---- Stored rows
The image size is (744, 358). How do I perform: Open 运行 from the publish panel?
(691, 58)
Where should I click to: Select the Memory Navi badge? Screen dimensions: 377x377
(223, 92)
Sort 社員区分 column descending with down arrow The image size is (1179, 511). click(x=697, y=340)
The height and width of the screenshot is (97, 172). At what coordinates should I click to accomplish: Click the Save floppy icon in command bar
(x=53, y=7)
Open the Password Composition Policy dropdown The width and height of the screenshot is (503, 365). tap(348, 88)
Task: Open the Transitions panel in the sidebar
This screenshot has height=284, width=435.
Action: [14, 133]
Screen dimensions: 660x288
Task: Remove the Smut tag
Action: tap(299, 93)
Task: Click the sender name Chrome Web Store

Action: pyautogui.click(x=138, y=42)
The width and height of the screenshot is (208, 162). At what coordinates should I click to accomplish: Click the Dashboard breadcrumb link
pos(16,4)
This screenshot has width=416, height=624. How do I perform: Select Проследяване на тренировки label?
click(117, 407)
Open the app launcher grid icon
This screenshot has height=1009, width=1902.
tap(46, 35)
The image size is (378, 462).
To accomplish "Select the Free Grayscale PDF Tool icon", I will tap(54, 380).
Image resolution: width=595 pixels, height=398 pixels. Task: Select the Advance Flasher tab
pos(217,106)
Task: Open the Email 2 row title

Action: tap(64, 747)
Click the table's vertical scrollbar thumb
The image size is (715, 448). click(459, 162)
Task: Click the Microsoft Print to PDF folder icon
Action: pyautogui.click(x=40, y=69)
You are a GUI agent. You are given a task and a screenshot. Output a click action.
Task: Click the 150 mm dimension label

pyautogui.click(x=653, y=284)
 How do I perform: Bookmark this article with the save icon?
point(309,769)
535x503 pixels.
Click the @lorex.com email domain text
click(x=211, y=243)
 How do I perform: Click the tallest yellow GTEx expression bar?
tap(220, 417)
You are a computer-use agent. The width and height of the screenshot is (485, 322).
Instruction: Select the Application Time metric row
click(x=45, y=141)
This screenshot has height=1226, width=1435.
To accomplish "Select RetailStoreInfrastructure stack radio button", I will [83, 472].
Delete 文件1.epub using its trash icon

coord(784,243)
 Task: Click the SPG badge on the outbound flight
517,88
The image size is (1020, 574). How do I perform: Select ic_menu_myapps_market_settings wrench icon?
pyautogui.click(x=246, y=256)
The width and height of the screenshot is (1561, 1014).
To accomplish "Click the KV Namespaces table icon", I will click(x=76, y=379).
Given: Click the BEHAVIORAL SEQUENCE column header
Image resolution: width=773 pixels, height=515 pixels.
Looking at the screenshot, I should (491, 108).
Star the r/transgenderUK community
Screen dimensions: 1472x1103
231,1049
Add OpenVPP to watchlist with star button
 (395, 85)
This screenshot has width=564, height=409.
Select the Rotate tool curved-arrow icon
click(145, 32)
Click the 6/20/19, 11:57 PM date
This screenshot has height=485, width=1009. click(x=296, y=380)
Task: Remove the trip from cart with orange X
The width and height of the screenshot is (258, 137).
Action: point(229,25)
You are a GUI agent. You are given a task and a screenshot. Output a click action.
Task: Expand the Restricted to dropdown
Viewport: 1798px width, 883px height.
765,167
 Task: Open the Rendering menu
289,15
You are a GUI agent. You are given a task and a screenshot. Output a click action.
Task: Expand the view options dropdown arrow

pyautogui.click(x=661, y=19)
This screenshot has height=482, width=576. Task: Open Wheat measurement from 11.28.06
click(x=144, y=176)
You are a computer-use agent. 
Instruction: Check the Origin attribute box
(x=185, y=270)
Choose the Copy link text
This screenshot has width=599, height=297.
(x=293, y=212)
--------
* Set exercise
Report each line of the listing above that contains the string "link".

* Exercise answer
The width and height of the screenshot is (208, 162). At what coordinates should I click to accomplish: Click the Dashboard breadcrumb link
Choose the Copy link text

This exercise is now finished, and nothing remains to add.